Sebuah Cerita dariku, Gadis yang Lebih Memilih untuk Tidak Menjadi Ibu

Akhir-akhir ini, teman-teman di media sosial semakin sering mengunggah foto-foto bayi mereka yang menggemaskan. Ada juga yang membuat status manis tentang perjuangan mengandung dan melahirkan, atau setidaknya menyebarkan undangan pernikahan. Wajar, karena banyak dari mereka yang usianya sudah matang. Setelah lulus kuliah, menikah dan membangun keluarga memang jadi impian banyak orang.

Tapi ternyata tidak dengan saya. Sampai sekarang, saya masih bisa ditemukan santai-santai di kamar kost, sendirian, menonton film di laptop sambil makan mie instan. Masih tenang-tenang saja, tak merasa “kurang” suatu apa.
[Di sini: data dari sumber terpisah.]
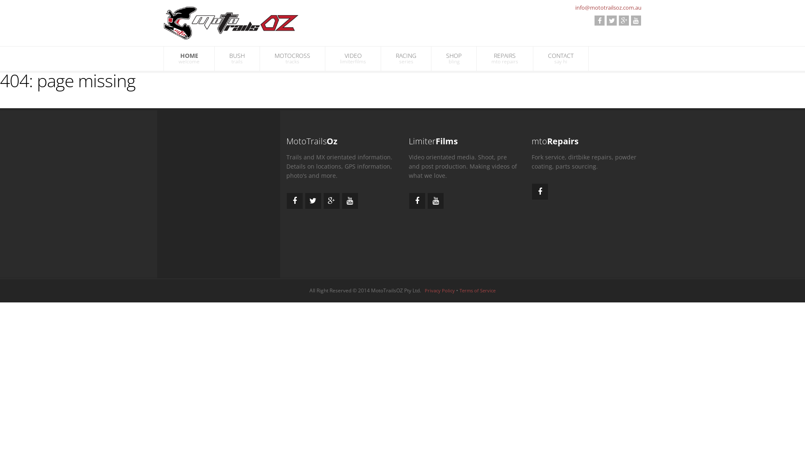  I want to click on 'VIDEO, so click(352, 58).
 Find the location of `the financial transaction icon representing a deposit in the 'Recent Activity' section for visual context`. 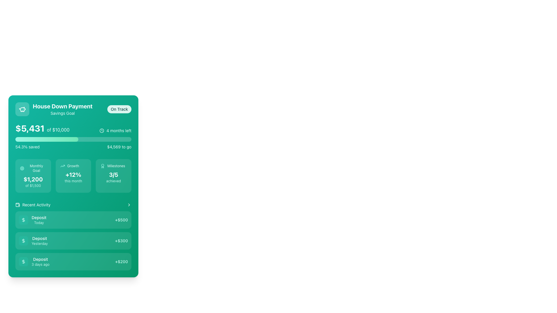

the financial transaction icon representing a deposit in the 'Recent Activity' section for visual context is located at coordinates (23, 241).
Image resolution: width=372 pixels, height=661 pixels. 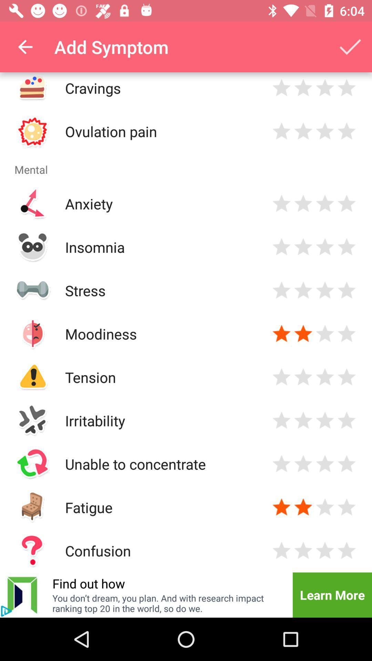 I want to click on give three stars to moodiness, so click(x=324, y=333).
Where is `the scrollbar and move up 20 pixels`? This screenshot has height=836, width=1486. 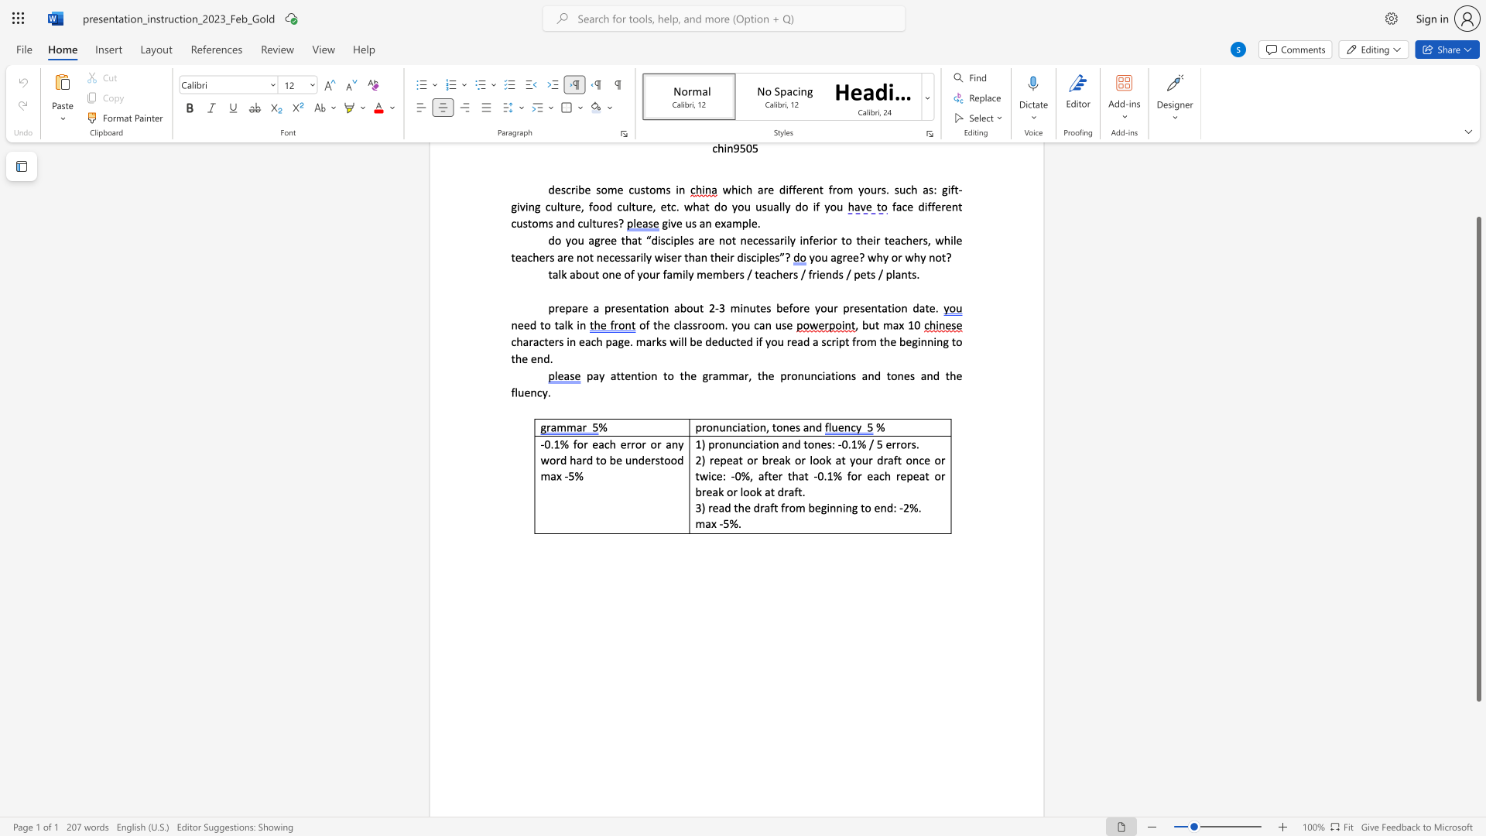 the scrollbar and move up 20 pixels is located at coordinates (1477, 458).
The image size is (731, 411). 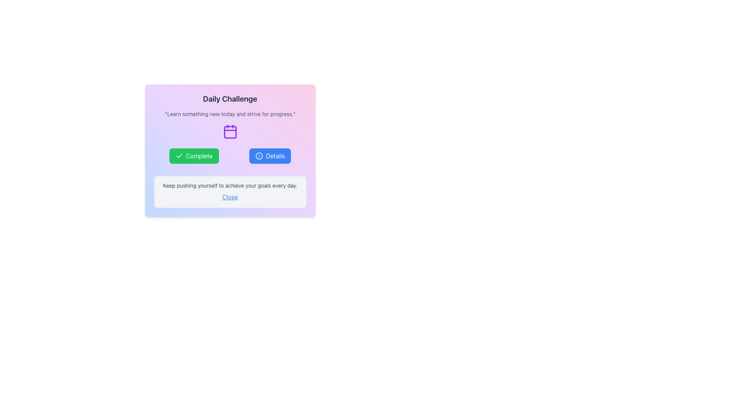 What do you see at coordinates (179, 155) in the screenshot?
I see `the green checkmark icon on the left side of the 'Complete' button, which has a green background and white text, located beneath the 'Daily Challenge' header` at bounding box center [179, 155].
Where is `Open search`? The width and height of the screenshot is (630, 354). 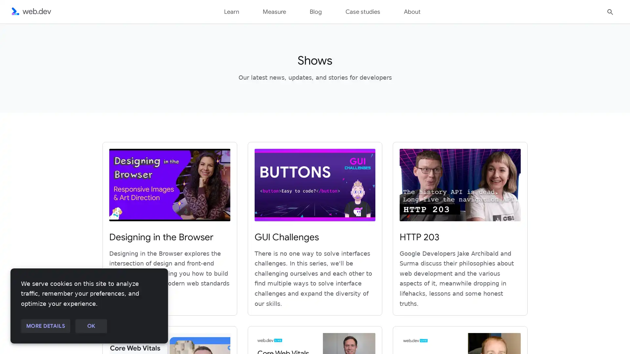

Tidak seperti gadis kebanyakan, sampai sekarang saya memang tak punya keinginan untuk berkeluarga. Melahirkan kemudian merawat anak tidak menjadi cita-cita. Jika sampai nanti menutup mata saya tak sempat menjadi orangtua, bagi saya itu tidak apa-apa.

Jika ini terdengar tak biasa, izinkanlah saya menjelaskan alasannya.

Kebanyakan orang meyakini bahwa tiap perempuan pasti ingin menjadi ibu. Padahal, tidak selamanya seperti itu

Tidak semua cewek mau jadi ibu

Tidak semua cewek mau jadi ibu via www.stayathomemum.com.au

“Gimana nih Mbak, sekarang masih gak bisa masak? Nanti kalau udah punya anak, mereka mau dikasih makan apa?”

Bagi banyak anak perempuan, pertanyaan di atas sudah sering sekali terdengar di telinga. Sejak kecil anak perempuan memang sudah dipersiapkan untuk menjadi “ibu yang baik” begitu dewasa. Harus bisa memasak, bersih-bersih, bahkan memilih cita-cita yang tidak akan sampai membuat mereka “melupakan kewajiban” di rumah. Anggapan yang populer adalah semua anak perempuan nantinya otomatis menjadi istri serta ibu, padahal kenyataannya tidak begitu.

Meski sedikit jumlahnya, ada saja anak perempuan yang sejak kecil tidak pernah ingin menjadi ibu. Ada juga yang masih ragu-ragu dan tidak ingin terburu-buru. Bukan berarti ada yang salah dalam diri mereka. Bukan berarti mereka lupa kodratnya.

Tapi buat apa punya rahim kalau nggak punya anak?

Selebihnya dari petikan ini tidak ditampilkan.